Movie Review: Next Day Air (2009)


Directed By: Benny Boom

Starring:
Donald Faison as Leo
Mike Epps as Brody
Cisco Reyes as Jesus





Next Day Air is a reprehensible film, but it’s a funny one. All of its characters are one of the following: a moron, a drug dealer, or a drug dealer that is a moron. Seriously, look at this lot of people. We have the delivery man, Leo (Faison), who delivers a package to the wrong address because he was high at the time. Then, there is Jesus (Reyes) who was waiting on the package at the right address, because it contained ten bricks of cocaine belonging to his brutal boss (Emilio Rivera).
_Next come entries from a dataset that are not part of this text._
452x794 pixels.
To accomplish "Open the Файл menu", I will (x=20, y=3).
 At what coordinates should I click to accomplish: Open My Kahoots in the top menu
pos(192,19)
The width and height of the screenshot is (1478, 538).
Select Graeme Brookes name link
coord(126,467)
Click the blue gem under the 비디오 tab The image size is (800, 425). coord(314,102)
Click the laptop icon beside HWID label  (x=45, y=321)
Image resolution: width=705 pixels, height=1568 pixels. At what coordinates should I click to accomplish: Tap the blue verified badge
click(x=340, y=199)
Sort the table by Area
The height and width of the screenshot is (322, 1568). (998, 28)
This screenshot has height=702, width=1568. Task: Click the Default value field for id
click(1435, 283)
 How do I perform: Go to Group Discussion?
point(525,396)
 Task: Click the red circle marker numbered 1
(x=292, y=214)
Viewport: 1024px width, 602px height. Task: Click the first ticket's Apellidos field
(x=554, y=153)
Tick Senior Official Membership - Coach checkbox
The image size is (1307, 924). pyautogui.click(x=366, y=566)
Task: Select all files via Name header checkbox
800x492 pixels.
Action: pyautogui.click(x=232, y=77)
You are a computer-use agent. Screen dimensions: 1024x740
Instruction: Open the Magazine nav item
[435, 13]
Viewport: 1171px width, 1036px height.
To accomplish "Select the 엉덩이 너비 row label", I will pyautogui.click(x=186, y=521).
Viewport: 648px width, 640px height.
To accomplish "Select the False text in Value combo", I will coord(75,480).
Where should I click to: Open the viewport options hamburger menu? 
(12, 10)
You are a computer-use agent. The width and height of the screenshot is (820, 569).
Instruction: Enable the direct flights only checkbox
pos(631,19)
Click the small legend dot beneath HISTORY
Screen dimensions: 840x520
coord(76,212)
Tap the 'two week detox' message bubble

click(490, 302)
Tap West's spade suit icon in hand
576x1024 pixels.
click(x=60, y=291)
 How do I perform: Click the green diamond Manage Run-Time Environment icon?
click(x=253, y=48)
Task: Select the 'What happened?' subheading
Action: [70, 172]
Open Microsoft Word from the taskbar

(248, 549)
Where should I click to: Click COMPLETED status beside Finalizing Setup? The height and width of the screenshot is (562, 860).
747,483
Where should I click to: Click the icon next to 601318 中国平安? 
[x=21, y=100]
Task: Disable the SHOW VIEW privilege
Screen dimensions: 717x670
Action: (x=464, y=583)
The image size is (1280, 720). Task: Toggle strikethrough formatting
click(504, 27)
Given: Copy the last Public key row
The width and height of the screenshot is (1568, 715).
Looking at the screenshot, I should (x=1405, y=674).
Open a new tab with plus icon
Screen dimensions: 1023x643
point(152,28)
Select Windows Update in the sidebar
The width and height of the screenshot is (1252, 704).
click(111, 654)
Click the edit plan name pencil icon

Finally, we have a trio of screwball bank robbers who receive the package that they were not expecting and open it without checking the address first. These three are Brody, Guch, and Shavoo (Epps, Wood Harris, and Omari Hardwick, respectively). When they realize what is in the package, they decide to sell it for some easy money. Even crack addicts know that selling that much stolen cocaine is not that simple.

The film, running at a slim yet appropriate runtime, is all about how these people collide in a tiny apartment complex at the end of the movie. Bullets fly, people die, and everything gets bloody very quickly. It makes you wonder how the MPAA felt that pervasive language was somehow more offensive than the violence. Apparently, it is okay for a person to get riddled with bullets, as long as they don’t say the long-feared f-word in the process. And, certainly, there are more forbidden four-letter words than there are gunshots. The dialog, though lacking a sense of smoothness, is, dare I say, charming in a weird way. It is quick-witted, snappy, and almost always funny. First-time screenwriter Blair Cobbs really doesn’t have an interesting story to tell and all of his characters are pretty bad people, so it is a testament to his ability to craft engaging dialog, and probably even more so to the talented cast delivering it, that I gave an f-word about any of it.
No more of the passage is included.